Some Chinese enterprises have to pay a premium above the one-year loan rate, which is 7.29 percent, to borrow in the inter-bank bond market.

 

According to ChinaMoney, a website run by the China Foreign Exchange Trading System, a 300 million yuan bond issue on Nov. 15 by Shenzhen-listed Tianjin TEDA Co., Ltd. (SZ: 000652) carried a nine-month interest rate of 7.35 percent.

 

In another case, the rate on a one-year bond issue of 200 million yuan on Nov. 14 by Xiamen Xiangyu Group Co., Ltd., a trade and logistics operator in southern China, stood at 7.34 percent.

 

Shi said that in China, enterprises that issue short-term debt are scored under a seven-level rating system: 3A, 2A+, 2A, 2A-,A+, A and A-, with triple A being the highest-rated.

 

Companies with triple-A ratings can get short-term financing at rates as low as 20 to 30 basis points more than the Shanghai Interbank Offered Rate (SHIBOR), she said.

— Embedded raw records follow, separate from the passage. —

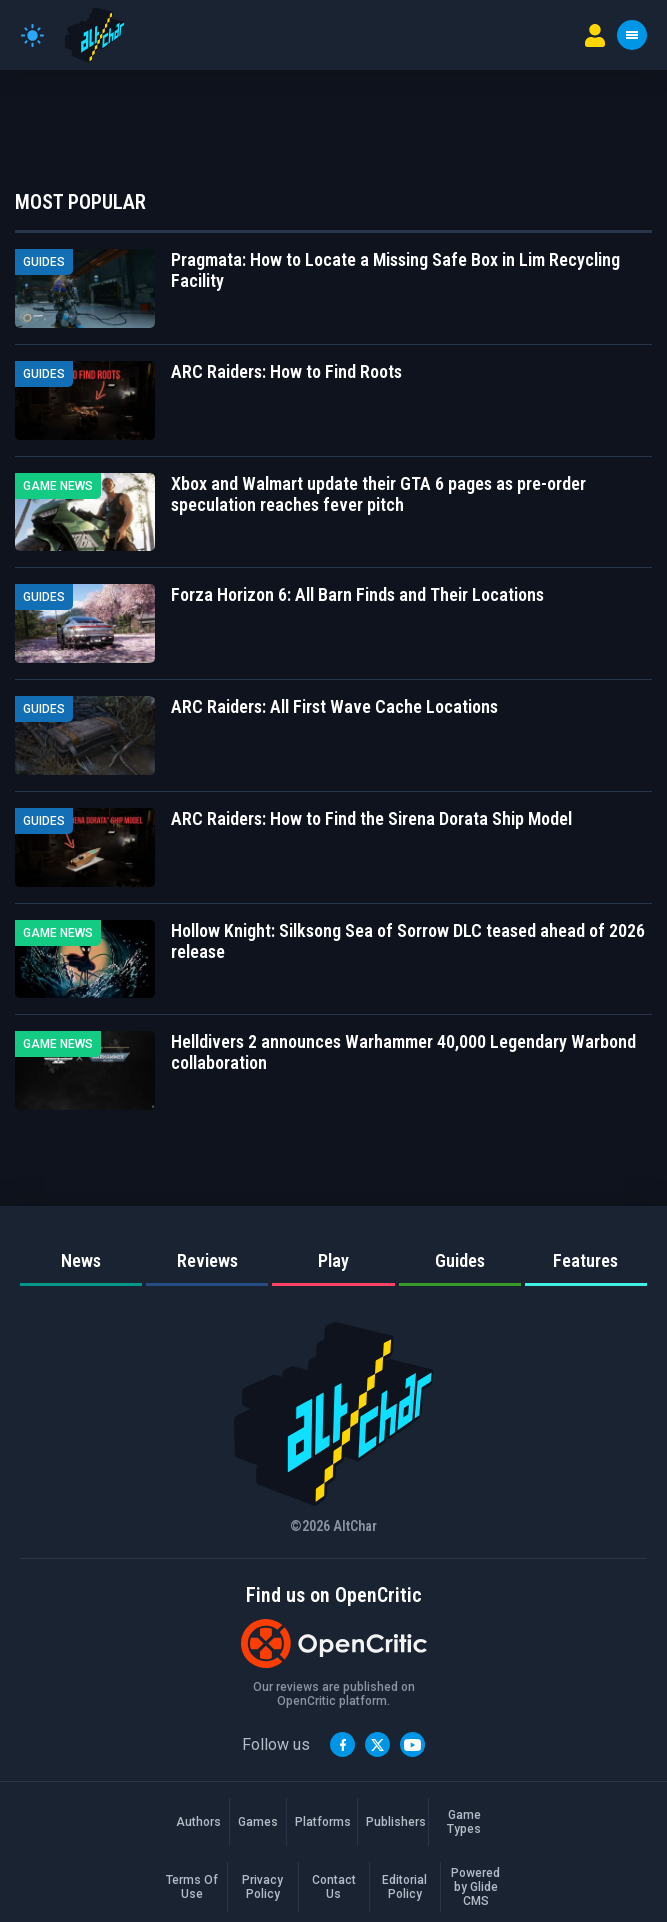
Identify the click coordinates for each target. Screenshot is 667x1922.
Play (333, 1260)
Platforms (322, 1822)
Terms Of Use (192, 1887)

In some cases, they can borrow at below-SHIBOR rates.

 

When China National Cereals, Oils and Foodstuffs Corp. (COFCO), a 3A company, issued 2 billion yuan in short-term bonds this July, the rate was a mere 3.5 percent, according to Shi.

 

"Tianjin TEDA and Xiamen Xiangyu Group only have A credit ratings, and that's one reason why their short-term rates are nearly 300 basis points higher than SHIBOR," said Shi.

 

The PBOC moved on Nov. 10 to increase the bank reserve ratio a half percentage point to 13.5 percent effective on Nov. 26, the ninth hike this year, in an effort to tighten liquidity.

 

The central bank has also raised interest rates five times this year, taking the one-year rate from 6.12 percent in March to 7.29 percent at present. Those hikes have driven up the SHIBOR and short-term bond rates.

 

China's short-term debt market got its start in May 2005, when the Operating Procedures for the Underwriting of Short-term Financing Bonds were released.

 

A total of 258.07 billion yuan (34.75 billion U.S. dollars) worth of short-term bonds were issued from January-September this year, according to the PBOC. During the same period, the inter-bank debt market's total issues were valued at 2,239 billion yuan, up 74 percent year-on-year.

 

Peng Xingyun, a senior researcher with the Institute of Finance and Banking under the Chinese Academy of Social Sciences, told Xinhua that he expected further interest rate hikes before the end of the year.

 

"There are strong expectations that the central bank might further raise market interest rates, and thus the interest rate on short-term bonds could set a new high," added Shi.